● What the exercise asks
Express the lines below as a JSON list of strings, with one string for each line, skipping blank lines and leaving out the pictures.

(Entries for locating text and elements)
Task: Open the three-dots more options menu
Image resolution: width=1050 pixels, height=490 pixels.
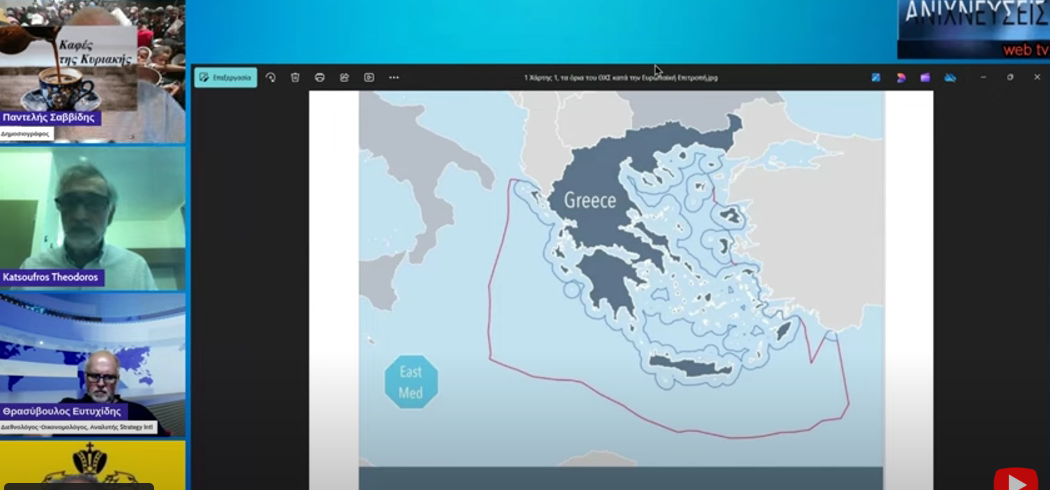Action: tap(394, 77)
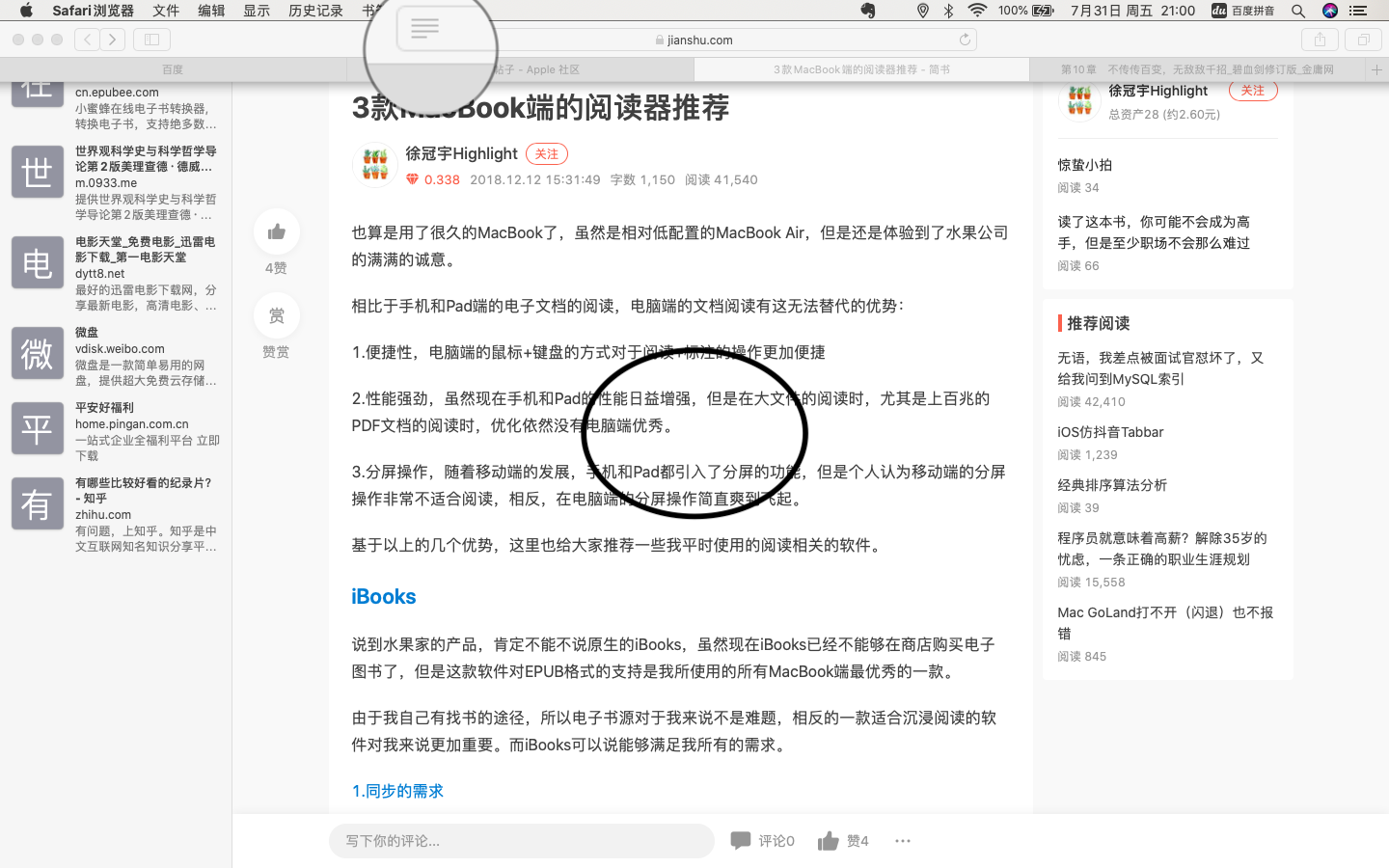Image resolution: width=1389 pixels, height=868 pixels.
Task: Click the thumbs-up like circle beside article
Action: [x=277, y=231]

● Answer to the problem
[
  "Task: Open the three-dots more options menu",
  "Image resolution: width=1050 pixels, height=490 pixels.",
  "Action: tap(394, 77)",
  "Image resolution: width=1389 pixels, height=868 pixels.",
  "Task: Click the thumbs-up like circle beside article",
  "Action: [x=277, y=231]"
]